Nyswaner, Grandage, ainsi que les producteurs Greg Berlanti et Robbie Rogers étant tous ouvertement homosexuels, on se serait attendu à un traitement moins… prudent ? Circonspect ?

Dans sa chronique pour The Guardian, Guy Lodge écrivait, par rapport aux artisans : « Trois décennies après Philadelphia, Nyswaner et Grandage ont au moins prouvé que les cinéastes queers peuvent faire leurs propres films queers aseptisés et sans risque.

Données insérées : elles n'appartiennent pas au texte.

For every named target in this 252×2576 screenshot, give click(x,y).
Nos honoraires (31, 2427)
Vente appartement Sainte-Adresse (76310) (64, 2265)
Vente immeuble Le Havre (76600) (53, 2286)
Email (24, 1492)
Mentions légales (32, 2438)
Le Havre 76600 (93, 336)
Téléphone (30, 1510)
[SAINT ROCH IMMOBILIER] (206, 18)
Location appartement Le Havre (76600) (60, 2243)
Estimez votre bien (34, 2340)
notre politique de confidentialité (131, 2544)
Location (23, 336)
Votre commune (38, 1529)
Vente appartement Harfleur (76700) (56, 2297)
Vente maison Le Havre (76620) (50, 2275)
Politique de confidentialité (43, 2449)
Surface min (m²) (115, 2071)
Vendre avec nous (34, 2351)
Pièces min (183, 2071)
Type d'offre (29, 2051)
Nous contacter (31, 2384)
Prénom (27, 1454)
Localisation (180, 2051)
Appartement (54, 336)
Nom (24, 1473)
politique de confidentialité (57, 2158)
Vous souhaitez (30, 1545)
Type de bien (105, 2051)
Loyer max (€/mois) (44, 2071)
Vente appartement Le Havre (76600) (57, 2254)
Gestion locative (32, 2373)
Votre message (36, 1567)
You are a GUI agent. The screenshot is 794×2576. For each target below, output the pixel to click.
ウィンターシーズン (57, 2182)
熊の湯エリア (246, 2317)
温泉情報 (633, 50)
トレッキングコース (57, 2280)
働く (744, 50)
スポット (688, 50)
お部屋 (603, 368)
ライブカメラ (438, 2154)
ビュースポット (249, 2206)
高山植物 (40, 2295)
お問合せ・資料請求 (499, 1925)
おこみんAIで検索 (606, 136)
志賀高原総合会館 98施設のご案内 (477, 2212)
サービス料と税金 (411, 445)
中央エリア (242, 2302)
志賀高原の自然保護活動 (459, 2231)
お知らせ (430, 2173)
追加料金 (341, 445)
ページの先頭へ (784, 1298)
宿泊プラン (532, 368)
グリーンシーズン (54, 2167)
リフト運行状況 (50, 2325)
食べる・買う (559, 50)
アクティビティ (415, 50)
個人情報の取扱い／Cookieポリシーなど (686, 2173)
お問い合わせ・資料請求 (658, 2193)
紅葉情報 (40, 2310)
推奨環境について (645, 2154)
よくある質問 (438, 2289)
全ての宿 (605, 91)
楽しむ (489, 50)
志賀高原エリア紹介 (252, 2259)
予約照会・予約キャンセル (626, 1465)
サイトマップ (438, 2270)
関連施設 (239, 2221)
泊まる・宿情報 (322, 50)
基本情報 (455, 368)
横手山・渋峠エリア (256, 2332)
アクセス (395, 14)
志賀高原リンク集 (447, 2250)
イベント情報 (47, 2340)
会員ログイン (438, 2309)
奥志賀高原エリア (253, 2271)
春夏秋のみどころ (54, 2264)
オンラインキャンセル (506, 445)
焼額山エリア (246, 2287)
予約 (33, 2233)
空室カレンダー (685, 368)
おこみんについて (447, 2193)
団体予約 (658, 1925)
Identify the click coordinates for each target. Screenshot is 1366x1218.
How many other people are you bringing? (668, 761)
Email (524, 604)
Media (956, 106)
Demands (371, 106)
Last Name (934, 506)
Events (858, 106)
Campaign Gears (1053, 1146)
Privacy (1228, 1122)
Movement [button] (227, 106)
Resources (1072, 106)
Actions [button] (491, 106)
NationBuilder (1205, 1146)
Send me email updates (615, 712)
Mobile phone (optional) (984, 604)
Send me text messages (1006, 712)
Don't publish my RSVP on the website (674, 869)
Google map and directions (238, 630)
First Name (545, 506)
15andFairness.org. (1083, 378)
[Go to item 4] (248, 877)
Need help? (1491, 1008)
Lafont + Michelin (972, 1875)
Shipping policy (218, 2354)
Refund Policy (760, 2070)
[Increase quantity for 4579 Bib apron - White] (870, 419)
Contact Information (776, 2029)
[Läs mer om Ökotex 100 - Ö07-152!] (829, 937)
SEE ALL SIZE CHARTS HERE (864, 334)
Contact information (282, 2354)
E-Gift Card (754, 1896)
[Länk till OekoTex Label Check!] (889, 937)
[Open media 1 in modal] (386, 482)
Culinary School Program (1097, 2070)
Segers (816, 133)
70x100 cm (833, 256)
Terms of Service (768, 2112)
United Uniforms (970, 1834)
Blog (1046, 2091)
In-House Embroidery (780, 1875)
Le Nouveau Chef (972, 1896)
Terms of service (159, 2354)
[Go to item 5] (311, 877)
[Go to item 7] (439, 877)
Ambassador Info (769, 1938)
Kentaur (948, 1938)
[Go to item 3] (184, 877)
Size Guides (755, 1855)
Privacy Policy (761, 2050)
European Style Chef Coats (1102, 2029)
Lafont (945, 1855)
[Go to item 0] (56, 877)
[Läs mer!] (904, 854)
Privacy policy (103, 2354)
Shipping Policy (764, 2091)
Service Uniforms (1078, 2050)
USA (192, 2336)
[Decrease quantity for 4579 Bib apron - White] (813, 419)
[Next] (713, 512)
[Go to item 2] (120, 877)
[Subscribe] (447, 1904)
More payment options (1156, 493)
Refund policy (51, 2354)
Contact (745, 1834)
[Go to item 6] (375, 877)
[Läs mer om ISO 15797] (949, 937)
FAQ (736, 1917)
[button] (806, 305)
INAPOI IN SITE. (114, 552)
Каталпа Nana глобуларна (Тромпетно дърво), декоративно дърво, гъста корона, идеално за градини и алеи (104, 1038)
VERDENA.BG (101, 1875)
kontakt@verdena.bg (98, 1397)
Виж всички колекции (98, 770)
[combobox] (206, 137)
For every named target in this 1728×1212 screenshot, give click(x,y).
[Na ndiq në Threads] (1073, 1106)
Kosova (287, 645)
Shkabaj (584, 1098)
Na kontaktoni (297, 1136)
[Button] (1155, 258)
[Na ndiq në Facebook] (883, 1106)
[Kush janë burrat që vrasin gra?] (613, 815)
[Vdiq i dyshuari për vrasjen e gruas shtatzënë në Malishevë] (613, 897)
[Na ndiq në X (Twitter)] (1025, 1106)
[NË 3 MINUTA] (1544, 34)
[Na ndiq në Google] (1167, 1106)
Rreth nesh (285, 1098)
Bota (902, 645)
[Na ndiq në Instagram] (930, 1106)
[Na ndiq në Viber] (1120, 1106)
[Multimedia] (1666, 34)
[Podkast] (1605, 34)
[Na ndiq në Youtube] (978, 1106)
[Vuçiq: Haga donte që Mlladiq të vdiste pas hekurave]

C’est en soi un genre de percée. »

Ne pas effaroucher

 

Ah, mais il y a les scènes de sexe entre Harry Styles et David Dawson, non ? Certes, le chanteur, à qui l’on a reproché de donner dans le « queerbating » (épouser les codes de la communauté queer et, par extension, LGBTQ+, afin de la séduire, mais sans réellement en faire partie), en a beaucoup parlé en amont de la sortie. Or, il n’y a pas grand-chose à en dire, sinon qu’elles sont esthétisantes et, par conséquent, plus rassurantes que déstabilisantes ou dérangeantes pour quiconque appréhenderait le spectacle de deux hommes au lit.

Car, comme Philadelphia encore, My Policeman semble avoir été d’abord et avant tout conçu pour ne pas effaroucher la majorité hétérosexuelle (qui a pourtant évolué en la matière, faut-il le rappeler). Outre le fait que c’est au fond insultant pour celle-ci, ça donne ce que ça donne : un film qui, à l’instar du protagoniste du titre, ne s’assume pas.

My Policeman (V.O.)

★★

Drame de Michael Grandage. Avec Harry Styles, Emma Corrin, Gina McKee, Linus Roache, David Dawson, Rupert Everett. États-Unis, 2022, 113 minutes. Sur Prime Video dès le 4 novembre.